Living in a warm or hot climate has its pros and cons. On the one hand, you tend to get more sunny days and never have to deal with the hassle of snow. On the other hand, higher temperatures mean you need to protect your home and possessions against intense heat. Quality windows help prevent heat from seeping into your home and driving up your energy bill.
Unfortunately, if your home is over a decade old, your windows may not be up to the challenge. Some windows don’t block heat or ultraviolet (UV) rays as well as others do. So, where do you start when trying to find windows that maximize natural light, block excessive heat and last a long time?
In this guide, we’ll review the frames and glass materials that give you the best windows for warm weather.
Let’s start by diving into the best windows for warm climates by frame. Here are the most common window frame materials you may recognize.
Wood is a natural resource, and wooden window frames provide weather-resistant, eco-friendly insulation. You can finish wood frames with a variety of stains and paint colors, letting them work with any style of home. Wood frames tend to be energy efficient because they resist the heat outside.
The wood expands and contracts due to weathering over time. These frames can also be susceptible to moisture, rot, weathering and insect damage, depending on the type of wood. While they require ongoing maintenance like sanding, sealing and painting, they can hold up for years if you maintain them well.
Natural wood offers incredible visual appeal if you don’t mind the added maintenance. However, if you’re looking for a window frame you can install and forget about, you may want to consider an alternative.
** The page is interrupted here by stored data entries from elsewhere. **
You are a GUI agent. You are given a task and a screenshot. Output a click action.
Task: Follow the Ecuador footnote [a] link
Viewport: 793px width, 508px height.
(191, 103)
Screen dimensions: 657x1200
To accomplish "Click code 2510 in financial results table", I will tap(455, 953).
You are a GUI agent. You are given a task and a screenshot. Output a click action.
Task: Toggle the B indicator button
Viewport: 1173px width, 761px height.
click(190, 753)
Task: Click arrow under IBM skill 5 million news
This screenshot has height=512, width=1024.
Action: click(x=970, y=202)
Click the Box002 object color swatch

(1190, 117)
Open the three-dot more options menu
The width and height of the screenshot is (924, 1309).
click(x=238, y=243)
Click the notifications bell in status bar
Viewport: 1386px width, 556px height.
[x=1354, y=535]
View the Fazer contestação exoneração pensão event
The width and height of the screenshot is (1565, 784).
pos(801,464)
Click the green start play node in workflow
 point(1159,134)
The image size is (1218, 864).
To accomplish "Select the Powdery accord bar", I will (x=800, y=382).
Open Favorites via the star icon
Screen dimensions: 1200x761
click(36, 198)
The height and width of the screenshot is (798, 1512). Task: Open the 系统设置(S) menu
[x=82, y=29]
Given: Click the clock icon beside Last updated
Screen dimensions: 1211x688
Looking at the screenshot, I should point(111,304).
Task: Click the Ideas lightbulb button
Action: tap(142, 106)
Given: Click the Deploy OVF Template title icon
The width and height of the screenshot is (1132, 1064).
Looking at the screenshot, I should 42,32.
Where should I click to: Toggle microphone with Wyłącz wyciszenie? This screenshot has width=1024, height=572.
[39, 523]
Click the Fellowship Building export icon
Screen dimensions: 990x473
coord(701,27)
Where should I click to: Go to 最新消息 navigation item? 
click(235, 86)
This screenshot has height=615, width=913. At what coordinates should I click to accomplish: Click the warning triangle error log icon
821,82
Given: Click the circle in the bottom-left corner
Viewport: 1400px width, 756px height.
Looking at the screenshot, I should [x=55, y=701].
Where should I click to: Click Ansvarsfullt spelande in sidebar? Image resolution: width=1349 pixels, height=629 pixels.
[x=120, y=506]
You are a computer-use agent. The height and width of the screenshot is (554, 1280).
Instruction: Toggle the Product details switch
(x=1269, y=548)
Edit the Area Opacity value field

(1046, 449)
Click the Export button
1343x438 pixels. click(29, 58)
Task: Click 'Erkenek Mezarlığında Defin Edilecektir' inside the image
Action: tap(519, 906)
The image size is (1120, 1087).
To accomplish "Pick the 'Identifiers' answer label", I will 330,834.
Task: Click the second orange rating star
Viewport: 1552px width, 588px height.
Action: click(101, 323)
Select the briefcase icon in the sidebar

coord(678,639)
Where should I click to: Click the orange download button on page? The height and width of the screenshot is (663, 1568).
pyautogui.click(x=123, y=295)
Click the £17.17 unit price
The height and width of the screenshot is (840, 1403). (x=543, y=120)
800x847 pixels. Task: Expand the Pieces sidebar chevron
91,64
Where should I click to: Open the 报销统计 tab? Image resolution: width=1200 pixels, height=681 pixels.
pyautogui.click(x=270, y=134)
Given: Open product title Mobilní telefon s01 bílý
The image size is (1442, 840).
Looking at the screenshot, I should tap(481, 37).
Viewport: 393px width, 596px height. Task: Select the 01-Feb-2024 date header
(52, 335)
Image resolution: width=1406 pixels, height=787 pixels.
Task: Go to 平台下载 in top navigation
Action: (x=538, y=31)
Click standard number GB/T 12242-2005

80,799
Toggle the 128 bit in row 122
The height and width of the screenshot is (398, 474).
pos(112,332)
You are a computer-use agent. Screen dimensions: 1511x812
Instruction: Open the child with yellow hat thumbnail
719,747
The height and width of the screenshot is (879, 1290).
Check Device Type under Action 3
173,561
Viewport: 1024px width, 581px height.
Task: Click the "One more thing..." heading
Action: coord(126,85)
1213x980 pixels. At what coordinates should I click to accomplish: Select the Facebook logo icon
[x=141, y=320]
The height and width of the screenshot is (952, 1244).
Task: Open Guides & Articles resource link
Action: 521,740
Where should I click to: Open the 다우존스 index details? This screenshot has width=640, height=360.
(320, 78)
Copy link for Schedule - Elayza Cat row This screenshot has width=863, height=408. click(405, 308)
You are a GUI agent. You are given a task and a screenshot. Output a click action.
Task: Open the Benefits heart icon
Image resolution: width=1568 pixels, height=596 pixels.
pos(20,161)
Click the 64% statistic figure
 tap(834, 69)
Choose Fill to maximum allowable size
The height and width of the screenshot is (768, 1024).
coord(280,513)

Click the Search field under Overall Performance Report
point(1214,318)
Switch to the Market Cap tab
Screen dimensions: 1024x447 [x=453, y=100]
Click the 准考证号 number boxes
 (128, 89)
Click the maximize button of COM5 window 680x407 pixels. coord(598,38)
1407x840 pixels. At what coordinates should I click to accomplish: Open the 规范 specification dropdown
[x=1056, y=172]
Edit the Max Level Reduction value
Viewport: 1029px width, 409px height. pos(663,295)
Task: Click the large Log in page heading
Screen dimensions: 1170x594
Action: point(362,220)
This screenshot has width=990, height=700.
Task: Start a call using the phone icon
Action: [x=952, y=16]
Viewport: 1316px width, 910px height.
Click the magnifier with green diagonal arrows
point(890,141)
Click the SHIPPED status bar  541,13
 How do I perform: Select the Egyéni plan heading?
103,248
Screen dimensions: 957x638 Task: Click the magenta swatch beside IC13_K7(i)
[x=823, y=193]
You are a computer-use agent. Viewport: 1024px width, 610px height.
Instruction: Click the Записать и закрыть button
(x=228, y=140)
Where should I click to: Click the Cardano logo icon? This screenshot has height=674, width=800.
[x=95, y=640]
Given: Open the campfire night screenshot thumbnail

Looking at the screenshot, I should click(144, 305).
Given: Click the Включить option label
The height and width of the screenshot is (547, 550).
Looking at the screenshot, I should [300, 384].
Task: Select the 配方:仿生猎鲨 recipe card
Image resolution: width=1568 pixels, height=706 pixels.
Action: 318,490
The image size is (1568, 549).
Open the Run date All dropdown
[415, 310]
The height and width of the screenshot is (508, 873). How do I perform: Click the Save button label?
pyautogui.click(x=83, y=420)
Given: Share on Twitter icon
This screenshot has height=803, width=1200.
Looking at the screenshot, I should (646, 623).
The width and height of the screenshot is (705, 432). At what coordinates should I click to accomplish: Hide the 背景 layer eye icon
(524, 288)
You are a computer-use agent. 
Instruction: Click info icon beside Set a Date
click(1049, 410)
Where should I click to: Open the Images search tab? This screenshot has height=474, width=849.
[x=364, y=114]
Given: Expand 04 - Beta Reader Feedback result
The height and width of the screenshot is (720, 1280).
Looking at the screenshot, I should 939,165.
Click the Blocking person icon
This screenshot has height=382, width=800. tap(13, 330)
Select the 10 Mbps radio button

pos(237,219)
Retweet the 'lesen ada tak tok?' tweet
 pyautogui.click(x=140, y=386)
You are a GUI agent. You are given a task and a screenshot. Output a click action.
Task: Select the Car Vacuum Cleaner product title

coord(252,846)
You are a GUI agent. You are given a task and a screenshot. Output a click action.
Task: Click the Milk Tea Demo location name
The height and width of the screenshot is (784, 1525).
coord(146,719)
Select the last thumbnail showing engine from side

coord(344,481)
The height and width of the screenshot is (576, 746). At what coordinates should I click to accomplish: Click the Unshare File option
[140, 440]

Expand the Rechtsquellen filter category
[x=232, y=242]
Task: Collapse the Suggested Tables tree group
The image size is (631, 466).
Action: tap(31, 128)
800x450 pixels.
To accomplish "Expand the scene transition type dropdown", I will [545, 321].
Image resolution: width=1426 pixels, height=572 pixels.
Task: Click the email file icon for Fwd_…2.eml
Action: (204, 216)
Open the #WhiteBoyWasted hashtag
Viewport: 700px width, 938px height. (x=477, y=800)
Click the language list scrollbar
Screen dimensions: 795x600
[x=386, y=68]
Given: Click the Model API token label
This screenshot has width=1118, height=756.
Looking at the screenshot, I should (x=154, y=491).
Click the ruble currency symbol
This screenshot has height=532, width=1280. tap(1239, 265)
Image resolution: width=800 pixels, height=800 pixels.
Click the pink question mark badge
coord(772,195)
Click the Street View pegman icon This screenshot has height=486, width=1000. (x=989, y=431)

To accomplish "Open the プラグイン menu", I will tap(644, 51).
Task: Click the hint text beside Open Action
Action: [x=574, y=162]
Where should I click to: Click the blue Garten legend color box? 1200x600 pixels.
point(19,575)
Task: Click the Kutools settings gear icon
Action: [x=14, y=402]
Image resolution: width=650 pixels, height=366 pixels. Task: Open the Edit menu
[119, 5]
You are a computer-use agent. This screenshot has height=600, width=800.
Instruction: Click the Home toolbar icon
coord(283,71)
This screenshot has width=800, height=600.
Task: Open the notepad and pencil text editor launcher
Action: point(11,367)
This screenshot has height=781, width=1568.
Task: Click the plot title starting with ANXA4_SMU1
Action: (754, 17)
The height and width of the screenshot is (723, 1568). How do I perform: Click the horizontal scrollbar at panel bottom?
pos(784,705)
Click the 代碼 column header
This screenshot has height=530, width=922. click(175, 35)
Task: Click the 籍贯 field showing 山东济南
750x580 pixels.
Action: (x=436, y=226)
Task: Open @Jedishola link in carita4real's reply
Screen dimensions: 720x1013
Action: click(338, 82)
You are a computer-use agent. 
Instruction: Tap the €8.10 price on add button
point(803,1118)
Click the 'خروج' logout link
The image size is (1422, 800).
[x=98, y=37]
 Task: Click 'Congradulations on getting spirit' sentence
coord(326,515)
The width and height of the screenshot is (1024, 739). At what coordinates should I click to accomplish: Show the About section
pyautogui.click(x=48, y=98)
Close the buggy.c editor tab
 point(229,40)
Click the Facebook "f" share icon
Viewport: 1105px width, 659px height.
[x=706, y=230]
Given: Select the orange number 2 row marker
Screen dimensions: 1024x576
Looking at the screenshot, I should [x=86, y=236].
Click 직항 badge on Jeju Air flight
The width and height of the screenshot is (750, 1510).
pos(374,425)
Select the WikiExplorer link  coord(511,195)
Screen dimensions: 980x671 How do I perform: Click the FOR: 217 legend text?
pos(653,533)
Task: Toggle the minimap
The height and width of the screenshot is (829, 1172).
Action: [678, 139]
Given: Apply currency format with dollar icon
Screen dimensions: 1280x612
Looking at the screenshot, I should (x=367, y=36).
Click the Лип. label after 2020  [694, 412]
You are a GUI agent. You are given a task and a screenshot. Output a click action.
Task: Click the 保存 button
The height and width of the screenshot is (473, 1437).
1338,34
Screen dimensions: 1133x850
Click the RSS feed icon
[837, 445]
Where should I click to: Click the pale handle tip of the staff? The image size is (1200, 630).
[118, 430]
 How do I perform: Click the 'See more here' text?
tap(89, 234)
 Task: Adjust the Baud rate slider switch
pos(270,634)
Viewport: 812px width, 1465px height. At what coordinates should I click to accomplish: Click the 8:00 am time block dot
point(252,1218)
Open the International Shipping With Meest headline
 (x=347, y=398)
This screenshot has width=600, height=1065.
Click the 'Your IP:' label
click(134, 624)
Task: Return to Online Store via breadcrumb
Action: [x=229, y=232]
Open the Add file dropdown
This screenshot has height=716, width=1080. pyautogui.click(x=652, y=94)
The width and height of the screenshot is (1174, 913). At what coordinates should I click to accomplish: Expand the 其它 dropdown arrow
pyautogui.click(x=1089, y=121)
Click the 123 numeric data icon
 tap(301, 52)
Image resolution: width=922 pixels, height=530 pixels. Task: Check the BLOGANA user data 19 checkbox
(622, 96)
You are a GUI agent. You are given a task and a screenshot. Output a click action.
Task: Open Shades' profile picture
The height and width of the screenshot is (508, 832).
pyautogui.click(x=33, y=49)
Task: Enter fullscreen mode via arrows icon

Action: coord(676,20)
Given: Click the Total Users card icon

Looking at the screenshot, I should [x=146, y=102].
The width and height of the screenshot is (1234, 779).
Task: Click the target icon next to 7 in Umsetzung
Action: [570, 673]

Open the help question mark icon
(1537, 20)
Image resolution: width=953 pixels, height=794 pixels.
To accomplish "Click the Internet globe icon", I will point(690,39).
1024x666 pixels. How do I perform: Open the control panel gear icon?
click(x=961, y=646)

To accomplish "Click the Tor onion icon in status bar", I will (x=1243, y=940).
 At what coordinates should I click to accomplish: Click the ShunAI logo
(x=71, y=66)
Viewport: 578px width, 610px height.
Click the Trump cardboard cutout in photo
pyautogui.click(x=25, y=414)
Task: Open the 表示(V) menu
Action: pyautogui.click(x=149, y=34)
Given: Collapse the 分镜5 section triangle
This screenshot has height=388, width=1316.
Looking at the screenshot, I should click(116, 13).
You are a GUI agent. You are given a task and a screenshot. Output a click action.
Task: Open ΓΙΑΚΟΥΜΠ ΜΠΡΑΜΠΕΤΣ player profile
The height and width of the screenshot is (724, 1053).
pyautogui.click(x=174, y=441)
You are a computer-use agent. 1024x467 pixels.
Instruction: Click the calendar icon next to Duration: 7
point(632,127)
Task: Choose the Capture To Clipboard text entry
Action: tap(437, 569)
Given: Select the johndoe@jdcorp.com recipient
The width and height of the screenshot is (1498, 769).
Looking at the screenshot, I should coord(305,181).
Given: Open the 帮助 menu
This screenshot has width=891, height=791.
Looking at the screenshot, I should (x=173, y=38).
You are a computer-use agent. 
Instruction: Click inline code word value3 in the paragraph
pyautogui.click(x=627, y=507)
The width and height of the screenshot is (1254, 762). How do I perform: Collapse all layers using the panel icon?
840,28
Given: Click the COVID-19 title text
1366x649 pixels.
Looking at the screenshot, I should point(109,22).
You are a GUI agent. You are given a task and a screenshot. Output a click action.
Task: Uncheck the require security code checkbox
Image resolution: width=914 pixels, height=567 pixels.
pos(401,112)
Aluminum window frames can be a top choice if you value durability and sturdiness. Like wood frames, they can be long-lasting. However, this recyclable material requires little maintenance — it won’t mold or rot due to the weather. Aluminum frames also let in plenty of natural light and provide a sleeker, more modern look for contemporary home styles.
This low-maintenance framing material won’t warp in the heat and can typically withstand tropical storms. While aluminum is a known heat conductor, newer aluminum window frame models feature a thermal barrier separating the inside and outside of the frame. This barrier limits heat transference and conduction, making these frames ideal for hot climates.
Vinyl window frames use polyvinyl chloride (PVC), a material used for plumbing pipes. These frames are a popular choice for homeowners because they tend to be affordable and energy efficient, with plenty of design options. Vinyl frames are highly versatile and insulate well, which makes them a strong contender for homes in warm environments.
While these frames aren’t quite as strong as wood or aluminum frames, they are fade-resistant and maintenance-free. They also resist moisture, corrosion and insects. You can get vinyl frames to fit any size window and in limitless color options.
As with window frames, there are several types of glass to choose from. To help you find the best option to fit your home’s needs, we’ve collected the two types that make the best windows for hot weather.
Low emissivity (Low-E) glass is designed to block out significant amounts of UV rays and infrared (IR) light from the sun. These harmful rays can cause skin damage and fade items inside your home, including furniture and clothing. Low-E glass is perfect for homes that get a lot of direct sunlight, as it allows plenty of visible light to pass through while blocking rays that bring heat into your home.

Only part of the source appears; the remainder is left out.